(Records from a collection)
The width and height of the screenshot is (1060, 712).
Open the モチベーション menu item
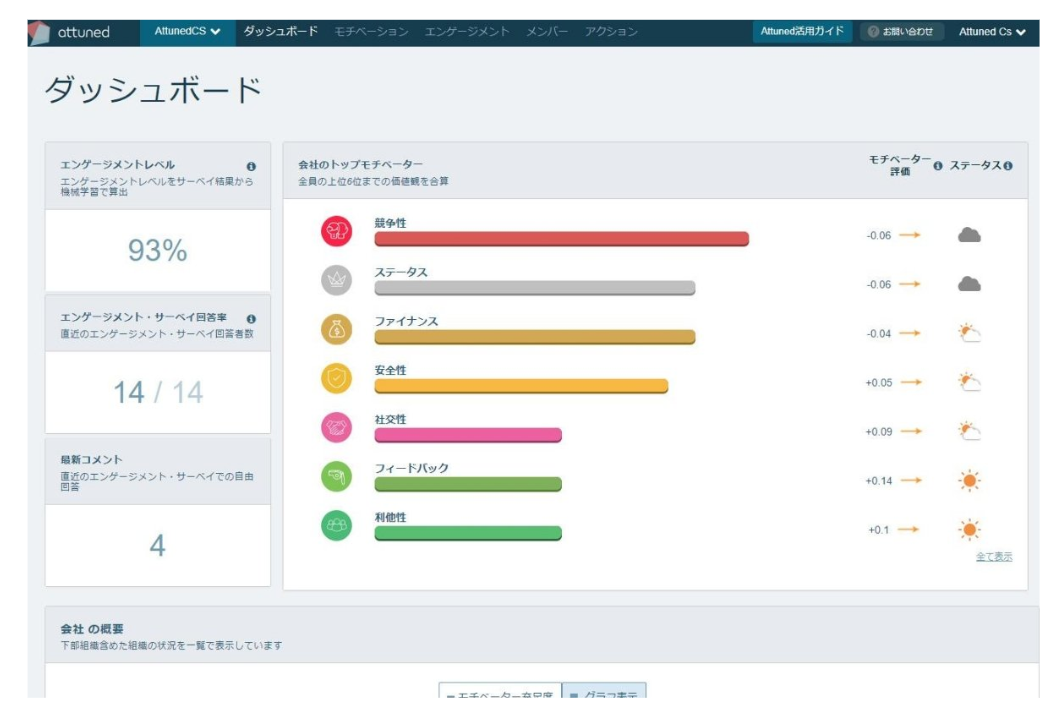371,32
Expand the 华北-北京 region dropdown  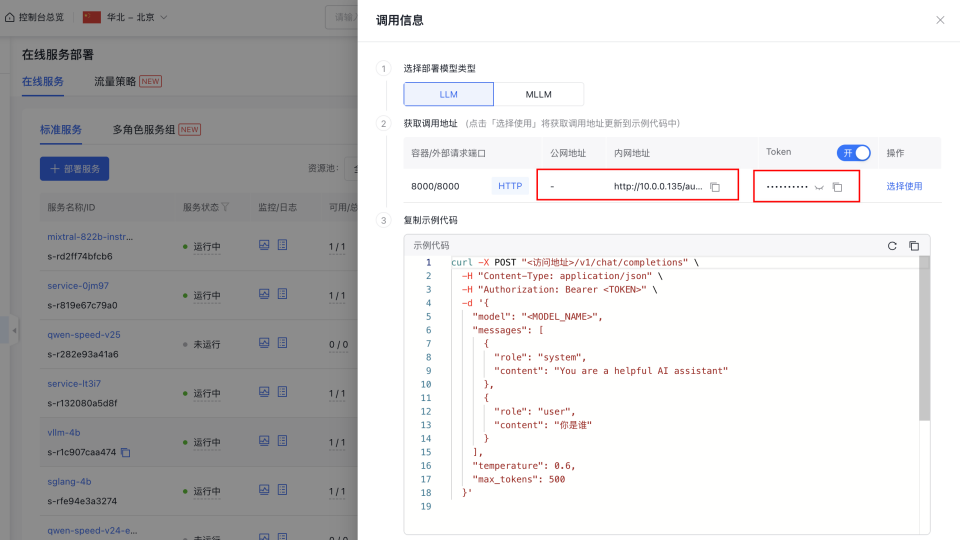[x=163, y=17]
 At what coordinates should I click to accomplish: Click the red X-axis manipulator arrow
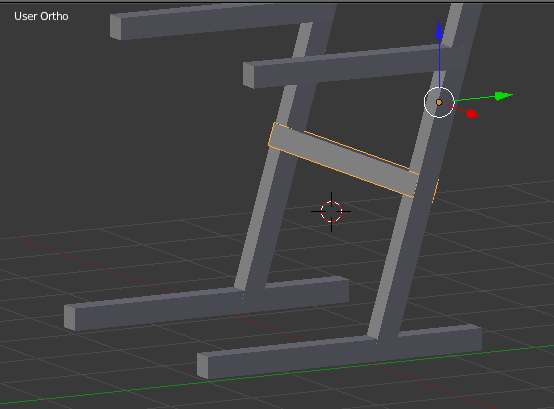click(x=472, y=114)
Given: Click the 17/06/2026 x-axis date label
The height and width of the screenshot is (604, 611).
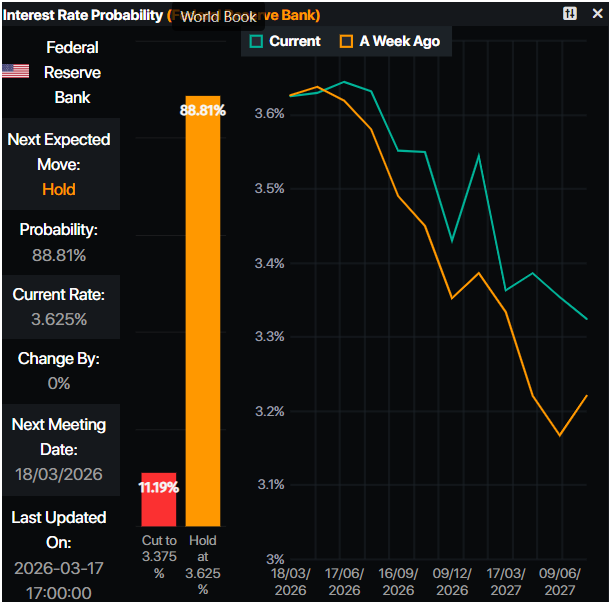Looking at the screenshot, I should (x=344, y=583).
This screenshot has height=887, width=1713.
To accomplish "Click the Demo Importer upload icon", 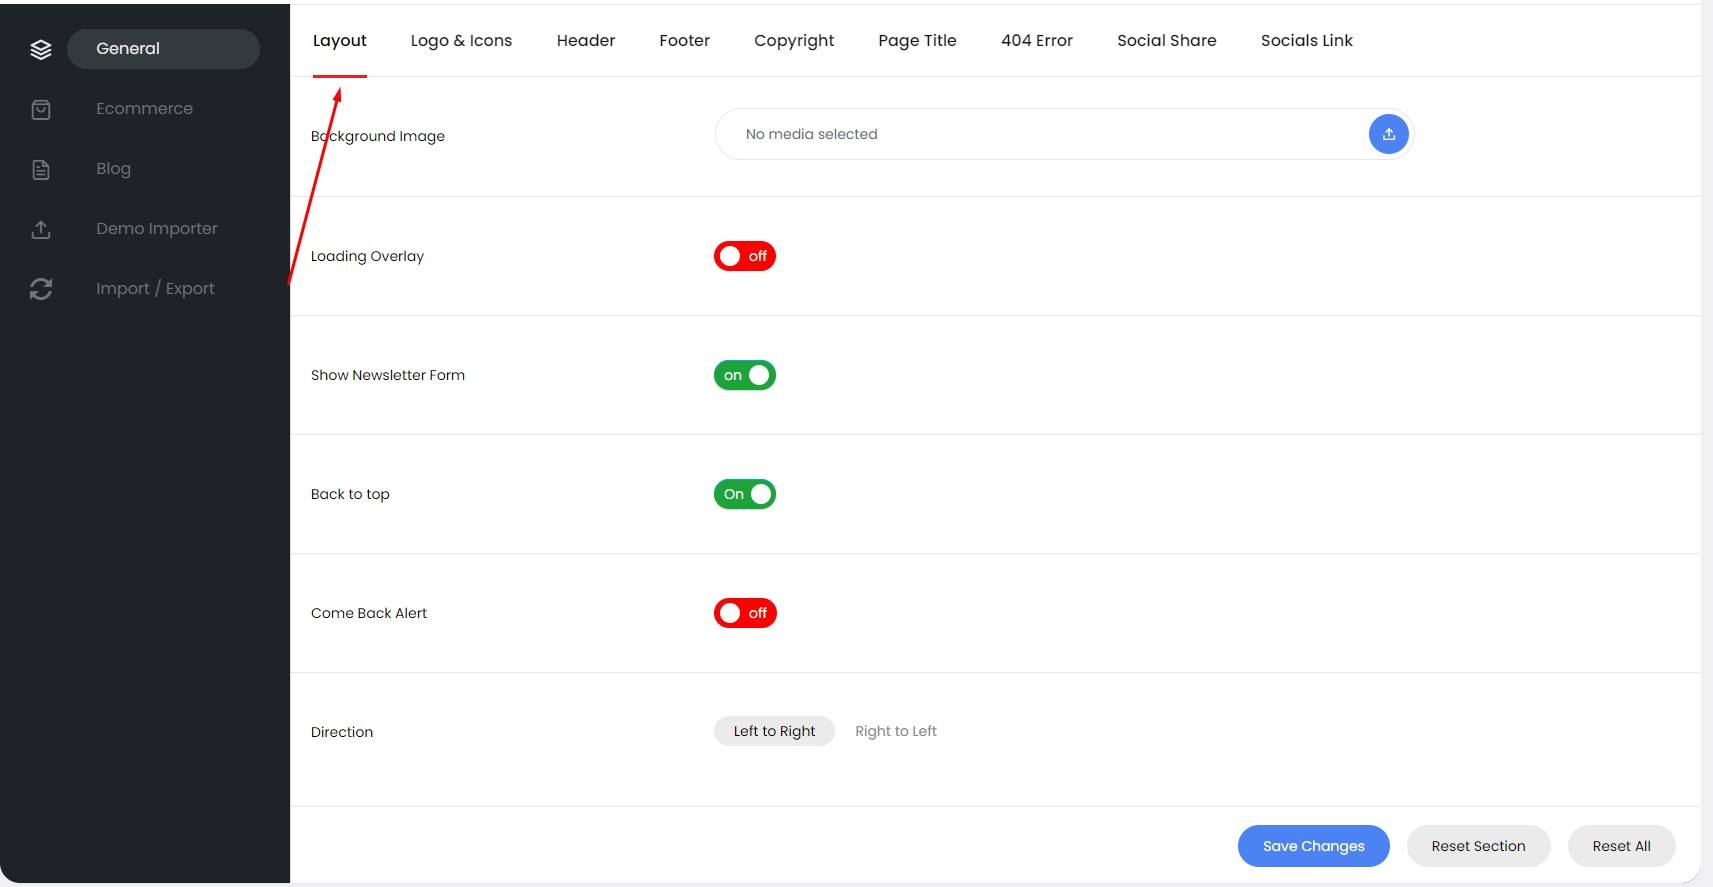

**Exercise details**.
Nothing but the lines from the one containing "At what coordinates" through the last line of the records above should appear, each repeated exactly, with no pictures.

**Solution to the exercise**.
 At what coordinates should I click to accomplish: Click the red X-axis manipulator arrow
click(x=472, y=114)
Given: Click the 17/06/2026 x-axis date label
The height and width of the screenshot is (604, 611).
Looking at the screenshot, I should (x=344, y=583).
This screenshot has height=887, width=1713.
To accomplish "Click the Demo Importer upload icon", 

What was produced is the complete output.